Richard Short - Born of gold….
Local heritage doesn’t come much richer than that of Queenstown builder Richard Short whose grandfather, shut out of a wealthy inheritance, turned to goldmining at Skippers and bought all of Battery Hill with the profits.
“The property stretched from Marina Creek up the hill above Frankton Road to above where Perkins Road is now and across to the creek beside Alpine Village,” Richard recalls.
Jack Short had married a local Skippers girl, Beatrice – the only daughter of a Skippers dredge master at Maori Point, who’d arrived from Port Chalmers. “It was the Great Depression and Beatrice’s father would’ve said all that would be worth anything then was gold.” They got enough to buy Battery Hill, subdividing sections off gradually.
The old house on Battery Hill had previously been used as a nurse’s home and a doctor’s surgery. Jack and Beatrice grew flowers and masses of vegetables there which they sold to local hotels. Beatrice’s dried flower arrangements were a hit with passing Asian tour buses. Richard and his two siblings picked raspberries, strawberries, blackberries, currants, and rosehips, all growing wild on the hillside and the Shorts sold the fruit and produce to the locals. Richard’s father Allen became an accomplished gardener, working in the maintenance team at Queenstown Gardens for some 30 years.
An old DC generator sat in the family shed, once used by goldminers working the stamp battery above Battery Hill. It was used for lighting the old house in the early days and eventually went to Lakes District Museum.
Growing up on the family’s Frankton Road property, halfway between Frankton and Queenstown, Richard says they were “pretty isolated”. “There were few homes along Frankton Road then.”
Queenstown and Districts High School was not for pansies. “My class was notorious for fighting and we were constantly being caned. A few toe rags would try dunk us younger kids under the water fountains.”
“Ian Daniel [the teacher] made us go swimming in the unheated, open-air Ballarat Street pool in August. There’d be a skin of ice on the pool. I was constantly shivering.”
Some boys shirked school to go deer and goat shooting.
At 16, Richard began a building apprenticeship with Albert de Reus, starting out on the Ambassador Motels with its challenging curved verandahs, enduring “freezing gorge winds” and rain in winter. “It was terrible.”
Dunedin beckoned and his ‘dream job’ – barman at a hotel. He loved it, until the night he and his friends were commenting on a TV comedy they were watching in the bar only to get a hammering by some rather angry, much larger patrons who thought they were talking about them. “I was so smashed up and the boss had to let me go.”
Richard then worked on the Cumberland Street overbridge before Queenstown mate Mark Thomas, now artist, sent him an anonymous letter inviting him to work in construction in Perth. “I took a punt and was sitting outside the boss’s office after I arrived to hear, ‘Shorty! You made it!’ Mark, and John Sarginson, were living there in a Salvation Army drop-in house.”

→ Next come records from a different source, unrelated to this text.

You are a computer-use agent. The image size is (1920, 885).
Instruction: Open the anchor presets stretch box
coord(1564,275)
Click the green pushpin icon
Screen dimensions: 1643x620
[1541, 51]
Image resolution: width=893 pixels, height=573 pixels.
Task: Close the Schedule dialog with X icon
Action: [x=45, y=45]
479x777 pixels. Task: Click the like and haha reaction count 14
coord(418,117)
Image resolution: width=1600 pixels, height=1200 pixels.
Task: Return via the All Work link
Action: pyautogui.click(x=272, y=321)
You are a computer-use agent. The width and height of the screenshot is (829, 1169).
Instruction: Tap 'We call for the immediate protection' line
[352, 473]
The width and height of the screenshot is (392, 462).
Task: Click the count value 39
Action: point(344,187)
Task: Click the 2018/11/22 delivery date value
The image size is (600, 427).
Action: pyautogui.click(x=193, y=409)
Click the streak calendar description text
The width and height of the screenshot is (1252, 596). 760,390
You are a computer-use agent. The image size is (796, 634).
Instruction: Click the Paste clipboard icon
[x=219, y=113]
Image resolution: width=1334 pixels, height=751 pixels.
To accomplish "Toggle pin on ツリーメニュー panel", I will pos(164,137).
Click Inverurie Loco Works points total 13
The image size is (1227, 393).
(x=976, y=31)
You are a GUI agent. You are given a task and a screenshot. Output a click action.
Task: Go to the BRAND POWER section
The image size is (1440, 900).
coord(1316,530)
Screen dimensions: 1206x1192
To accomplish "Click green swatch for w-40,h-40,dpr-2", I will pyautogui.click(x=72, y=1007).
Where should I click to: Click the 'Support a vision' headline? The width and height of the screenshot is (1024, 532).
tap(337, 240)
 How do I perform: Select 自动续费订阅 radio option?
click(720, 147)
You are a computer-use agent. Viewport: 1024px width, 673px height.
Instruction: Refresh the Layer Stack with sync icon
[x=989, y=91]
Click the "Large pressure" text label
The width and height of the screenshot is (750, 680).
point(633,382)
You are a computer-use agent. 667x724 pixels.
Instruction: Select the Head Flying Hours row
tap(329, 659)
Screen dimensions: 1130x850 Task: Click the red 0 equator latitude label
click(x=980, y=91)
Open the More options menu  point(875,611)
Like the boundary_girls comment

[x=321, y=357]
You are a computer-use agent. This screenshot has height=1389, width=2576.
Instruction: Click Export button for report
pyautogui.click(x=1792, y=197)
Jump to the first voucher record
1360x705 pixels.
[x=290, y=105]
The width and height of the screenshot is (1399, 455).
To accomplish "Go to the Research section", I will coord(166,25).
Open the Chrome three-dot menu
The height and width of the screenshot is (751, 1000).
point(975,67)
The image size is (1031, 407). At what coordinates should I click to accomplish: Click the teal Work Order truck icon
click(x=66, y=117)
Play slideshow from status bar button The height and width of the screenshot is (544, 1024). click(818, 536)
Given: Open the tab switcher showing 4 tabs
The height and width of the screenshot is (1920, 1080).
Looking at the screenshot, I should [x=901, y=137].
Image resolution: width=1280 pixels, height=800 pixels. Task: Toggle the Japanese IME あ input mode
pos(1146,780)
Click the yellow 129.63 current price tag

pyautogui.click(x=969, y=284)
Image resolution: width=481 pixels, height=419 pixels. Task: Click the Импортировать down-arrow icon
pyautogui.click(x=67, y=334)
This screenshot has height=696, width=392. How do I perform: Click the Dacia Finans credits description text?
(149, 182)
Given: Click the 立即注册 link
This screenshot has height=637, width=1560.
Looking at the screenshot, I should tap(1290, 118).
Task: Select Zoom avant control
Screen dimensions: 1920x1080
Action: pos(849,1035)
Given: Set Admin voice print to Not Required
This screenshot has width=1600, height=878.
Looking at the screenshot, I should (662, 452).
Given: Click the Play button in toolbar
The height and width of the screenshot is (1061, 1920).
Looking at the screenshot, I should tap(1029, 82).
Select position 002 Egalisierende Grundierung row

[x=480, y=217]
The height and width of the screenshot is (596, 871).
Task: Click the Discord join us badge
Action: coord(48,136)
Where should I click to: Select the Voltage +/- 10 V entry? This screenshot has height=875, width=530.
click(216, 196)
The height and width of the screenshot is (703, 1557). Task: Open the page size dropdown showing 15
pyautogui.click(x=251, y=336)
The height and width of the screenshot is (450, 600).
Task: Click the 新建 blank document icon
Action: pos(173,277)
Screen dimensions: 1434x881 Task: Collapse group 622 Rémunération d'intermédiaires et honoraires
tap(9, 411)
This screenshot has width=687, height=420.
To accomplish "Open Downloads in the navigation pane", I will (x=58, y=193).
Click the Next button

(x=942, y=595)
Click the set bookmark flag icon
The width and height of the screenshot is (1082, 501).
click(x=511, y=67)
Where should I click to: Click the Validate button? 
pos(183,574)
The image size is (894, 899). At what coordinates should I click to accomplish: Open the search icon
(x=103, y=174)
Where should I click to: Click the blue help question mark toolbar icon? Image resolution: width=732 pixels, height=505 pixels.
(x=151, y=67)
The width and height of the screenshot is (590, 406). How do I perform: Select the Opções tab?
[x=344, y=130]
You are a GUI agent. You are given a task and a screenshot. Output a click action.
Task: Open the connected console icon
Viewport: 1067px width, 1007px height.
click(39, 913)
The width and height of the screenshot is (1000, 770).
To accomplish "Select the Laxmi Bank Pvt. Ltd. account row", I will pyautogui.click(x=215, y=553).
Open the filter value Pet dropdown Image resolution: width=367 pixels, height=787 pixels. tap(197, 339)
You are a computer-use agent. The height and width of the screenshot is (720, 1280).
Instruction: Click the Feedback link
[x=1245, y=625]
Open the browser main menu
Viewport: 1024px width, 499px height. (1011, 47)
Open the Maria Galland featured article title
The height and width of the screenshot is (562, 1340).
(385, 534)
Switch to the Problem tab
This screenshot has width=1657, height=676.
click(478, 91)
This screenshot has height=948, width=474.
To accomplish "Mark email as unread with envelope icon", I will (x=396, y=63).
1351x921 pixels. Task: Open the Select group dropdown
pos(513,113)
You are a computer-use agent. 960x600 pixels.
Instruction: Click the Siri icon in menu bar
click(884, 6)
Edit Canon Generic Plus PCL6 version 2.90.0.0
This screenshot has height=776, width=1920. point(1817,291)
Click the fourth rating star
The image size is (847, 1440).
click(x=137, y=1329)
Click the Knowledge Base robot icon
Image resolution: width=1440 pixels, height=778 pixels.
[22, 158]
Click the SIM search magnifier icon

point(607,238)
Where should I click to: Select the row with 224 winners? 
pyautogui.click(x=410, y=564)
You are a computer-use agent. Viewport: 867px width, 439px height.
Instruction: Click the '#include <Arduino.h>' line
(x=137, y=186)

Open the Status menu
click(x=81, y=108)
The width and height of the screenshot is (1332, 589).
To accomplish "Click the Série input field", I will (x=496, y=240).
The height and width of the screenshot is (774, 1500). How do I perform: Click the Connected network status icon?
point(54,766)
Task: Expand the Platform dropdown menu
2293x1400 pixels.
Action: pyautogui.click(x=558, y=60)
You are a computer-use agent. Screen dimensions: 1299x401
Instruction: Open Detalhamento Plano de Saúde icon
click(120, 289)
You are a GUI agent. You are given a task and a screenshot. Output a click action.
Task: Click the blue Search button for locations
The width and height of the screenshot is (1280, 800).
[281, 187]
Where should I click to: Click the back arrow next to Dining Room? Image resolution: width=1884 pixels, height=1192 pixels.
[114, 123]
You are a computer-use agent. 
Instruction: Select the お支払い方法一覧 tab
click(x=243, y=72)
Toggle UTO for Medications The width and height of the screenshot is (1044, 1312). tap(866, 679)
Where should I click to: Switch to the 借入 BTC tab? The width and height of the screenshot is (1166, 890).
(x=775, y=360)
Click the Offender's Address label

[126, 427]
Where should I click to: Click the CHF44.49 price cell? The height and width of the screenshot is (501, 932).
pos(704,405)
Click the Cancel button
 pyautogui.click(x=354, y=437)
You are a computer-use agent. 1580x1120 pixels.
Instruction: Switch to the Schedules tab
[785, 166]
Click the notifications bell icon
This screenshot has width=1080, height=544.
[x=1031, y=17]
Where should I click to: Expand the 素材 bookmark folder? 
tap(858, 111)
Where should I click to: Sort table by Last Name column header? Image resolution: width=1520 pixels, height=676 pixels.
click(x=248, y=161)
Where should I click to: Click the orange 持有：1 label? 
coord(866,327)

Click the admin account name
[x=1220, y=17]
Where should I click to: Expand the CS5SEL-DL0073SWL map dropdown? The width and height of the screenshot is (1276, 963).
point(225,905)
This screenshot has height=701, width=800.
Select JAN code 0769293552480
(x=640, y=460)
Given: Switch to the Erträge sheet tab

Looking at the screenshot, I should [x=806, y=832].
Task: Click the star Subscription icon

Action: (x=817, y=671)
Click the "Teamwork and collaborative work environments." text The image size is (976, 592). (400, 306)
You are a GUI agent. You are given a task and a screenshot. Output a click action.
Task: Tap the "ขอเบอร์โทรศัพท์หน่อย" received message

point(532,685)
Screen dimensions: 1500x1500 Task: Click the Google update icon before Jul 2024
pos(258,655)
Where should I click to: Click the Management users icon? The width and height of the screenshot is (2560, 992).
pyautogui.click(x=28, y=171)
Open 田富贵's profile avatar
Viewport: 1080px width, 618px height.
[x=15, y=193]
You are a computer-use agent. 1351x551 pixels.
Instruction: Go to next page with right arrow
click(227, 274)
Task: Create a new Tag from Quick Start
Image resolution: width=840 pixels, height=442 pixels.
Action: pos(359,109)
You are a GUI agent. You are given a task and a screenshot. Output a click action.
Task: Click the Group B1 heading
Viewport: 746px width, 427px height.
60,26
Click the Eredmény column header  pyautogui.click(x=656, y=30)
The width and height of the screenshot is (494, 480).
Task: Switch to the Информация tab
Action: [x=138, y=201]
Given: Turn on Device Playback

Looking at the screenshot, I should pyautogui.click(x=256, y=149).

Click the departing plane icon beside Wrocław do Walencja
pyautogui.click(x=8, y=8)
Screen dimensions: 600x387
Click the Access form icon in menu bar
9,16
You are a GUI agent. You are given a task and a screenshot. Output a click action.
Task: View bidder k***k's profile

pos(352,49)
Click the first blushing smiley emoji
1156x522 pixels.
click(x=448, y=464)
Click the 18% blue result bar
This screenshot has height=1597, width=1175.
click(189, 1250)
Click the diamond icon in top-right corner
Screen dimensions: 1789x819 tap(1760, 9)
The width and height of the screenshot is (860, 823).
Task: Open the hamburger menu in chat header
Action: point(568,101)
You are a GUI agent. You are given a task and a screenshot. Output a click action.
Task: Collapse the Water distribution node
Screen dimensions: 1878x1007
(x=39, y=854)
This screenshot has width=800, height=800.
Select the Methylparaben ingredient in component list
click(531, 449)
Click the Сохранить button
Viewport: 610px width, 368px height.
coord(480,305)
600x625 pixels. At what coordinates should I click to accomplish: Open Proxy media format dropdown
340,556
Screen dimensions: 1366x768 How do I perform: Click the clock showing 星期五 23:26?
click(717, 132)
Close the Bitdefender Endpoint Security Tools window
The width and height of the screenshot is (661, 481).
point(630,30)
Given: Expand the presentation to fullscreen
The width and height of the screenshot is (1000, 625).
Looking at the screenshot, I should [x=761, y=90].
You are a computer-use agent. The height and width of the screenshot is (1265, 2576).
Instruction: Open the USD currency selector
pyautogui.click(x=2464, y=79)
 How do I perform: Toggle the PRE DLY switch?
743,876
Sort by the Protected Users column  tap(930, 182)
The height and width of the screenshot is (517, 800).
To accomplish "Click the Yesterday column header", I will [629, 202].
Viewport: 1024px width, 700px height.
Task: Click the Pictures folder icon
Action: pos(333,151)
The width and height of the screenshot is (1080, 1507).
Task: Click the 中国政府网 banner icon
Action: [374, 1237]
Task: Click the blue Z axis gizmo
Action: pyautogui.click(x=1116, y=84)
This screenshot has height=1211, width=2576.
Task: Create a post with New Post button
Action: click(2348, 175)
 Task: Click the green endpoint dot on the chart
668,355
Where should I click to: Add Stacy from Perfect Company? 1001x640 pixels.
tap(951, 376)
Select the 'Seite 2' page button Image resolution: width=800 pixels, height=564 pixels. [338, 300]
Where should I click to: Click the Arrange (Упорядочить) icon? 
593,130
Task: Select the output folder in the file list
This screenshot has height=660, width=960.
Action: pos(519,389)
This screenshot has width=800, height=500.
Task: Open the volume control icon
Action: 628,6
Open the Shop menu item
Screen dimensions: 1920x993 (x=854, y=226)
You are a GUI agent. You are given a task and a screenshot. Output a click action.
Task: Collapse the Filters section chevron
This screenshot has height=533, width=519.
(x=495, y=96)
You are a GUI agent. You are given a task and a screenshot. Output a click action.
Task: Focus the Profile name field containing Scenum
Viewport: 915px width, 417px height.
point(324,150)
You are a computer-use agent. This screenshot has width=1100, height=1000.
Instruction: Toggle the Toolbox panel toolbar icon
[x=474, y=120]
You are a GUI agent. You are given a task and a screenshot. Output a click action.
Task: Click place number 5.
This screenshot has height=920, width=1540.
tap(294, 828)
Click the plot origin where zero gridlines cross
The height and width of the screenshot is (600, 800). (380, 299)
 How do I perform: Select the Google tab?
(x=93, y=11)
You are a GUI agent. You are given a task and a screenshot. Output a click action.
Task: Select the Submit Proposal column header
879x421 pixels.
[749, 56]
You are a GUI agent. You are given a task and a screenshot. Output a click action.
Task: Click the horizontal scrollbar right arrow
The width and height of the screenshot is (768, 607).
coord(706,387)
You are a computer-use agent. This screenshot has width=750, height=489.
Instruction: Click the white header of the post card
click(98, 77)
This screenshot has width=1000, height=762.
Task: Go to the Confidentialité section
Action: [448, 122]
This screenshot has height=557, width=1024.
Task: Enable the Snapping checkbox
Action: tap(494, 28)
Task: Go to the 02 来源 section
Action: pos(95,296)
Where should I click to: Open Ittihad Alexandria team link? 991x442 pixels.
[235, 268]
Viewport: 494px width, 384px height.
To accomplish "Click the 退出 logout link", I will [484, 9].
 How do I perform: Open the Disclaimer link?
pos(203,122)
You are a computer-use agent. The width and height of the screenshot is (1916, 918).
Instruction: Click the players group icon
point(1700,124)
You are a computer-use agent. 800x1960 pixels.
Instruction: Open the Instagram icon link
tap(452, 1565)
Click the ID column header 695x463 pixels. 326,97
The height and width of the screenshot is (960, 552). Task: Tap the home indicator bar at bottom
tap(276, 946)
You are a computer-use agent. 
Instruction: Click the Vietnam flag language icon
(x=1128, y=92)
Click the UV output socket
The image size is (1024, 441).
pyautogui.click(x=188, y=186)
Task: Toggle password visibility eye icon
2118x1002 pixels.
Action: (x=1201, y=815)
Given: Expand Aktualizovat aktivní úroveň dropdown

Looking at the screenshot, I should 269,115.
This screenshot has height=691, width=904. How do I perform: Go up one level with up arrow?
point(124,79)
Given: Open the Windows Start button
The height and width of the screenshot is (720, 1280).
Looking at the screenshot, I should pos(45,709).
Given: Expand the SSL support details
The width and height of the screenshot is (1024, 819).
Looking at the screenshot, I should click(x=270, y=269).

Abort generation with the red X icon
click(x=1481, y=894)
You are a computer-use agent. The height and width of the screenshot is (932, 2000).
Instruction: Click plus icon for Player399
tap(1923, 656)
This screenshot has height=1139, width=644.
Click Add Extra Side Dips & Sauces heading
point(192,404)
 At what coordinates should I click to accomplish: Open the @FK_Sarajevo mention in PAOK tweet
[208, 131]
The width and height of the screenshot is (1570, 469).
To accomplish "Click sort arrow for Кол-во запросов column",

Richard worked in various jobs there and eventually went through the lowest point in his life. “I was at the end of my tether, so I simply cried out to God for help and, man, it was instant. It transformed my life. I’d highly recommend praying in those situations,” he says.
It took a while, but he eventually moved home, a new man, and reconciled differences with his dad. “I’d been a rebel.” He then met wife of 40 years Isla at a local church and after they married, they restored the old Battery Hill house. A short stint in Aussie with their first two kids didn’t end well with Richard owed money by a building company after it failed. They returned to Auckland where he worked for the Otahuhu Transmission Plant before they came back to Queenstown.
Richard became very involved in his church and was a member of the local Deerstalkers Association for a time.
In the late 1990s they headed to Mexico on a mission trip before taking their two primary age kids through South America for three months. “People said it was crazy to do that, and some parts were, but we had a great time.”
In 2017 Richard, Isla and youngest daughter Neve travelled to Cambodia to help Mark and Julie Hillary set up a school for a poor community. “The school then was a tin shed. Everything was a mess. They had nothing. We repaired the tables and seating and took paper and pencils. We built them a set of swings, seesaw, and flying fox.” With inside temperatures of 50degC and 40degC outdoors it was hot work, but the delighted faces of the children made it all worthwhile.
Richard and Isla also delighted just prior to 2020 lockdown in having their kids home ready to build with five grandchildren under six and two on the way – 12 in the family home. “It was a busy lockdown.”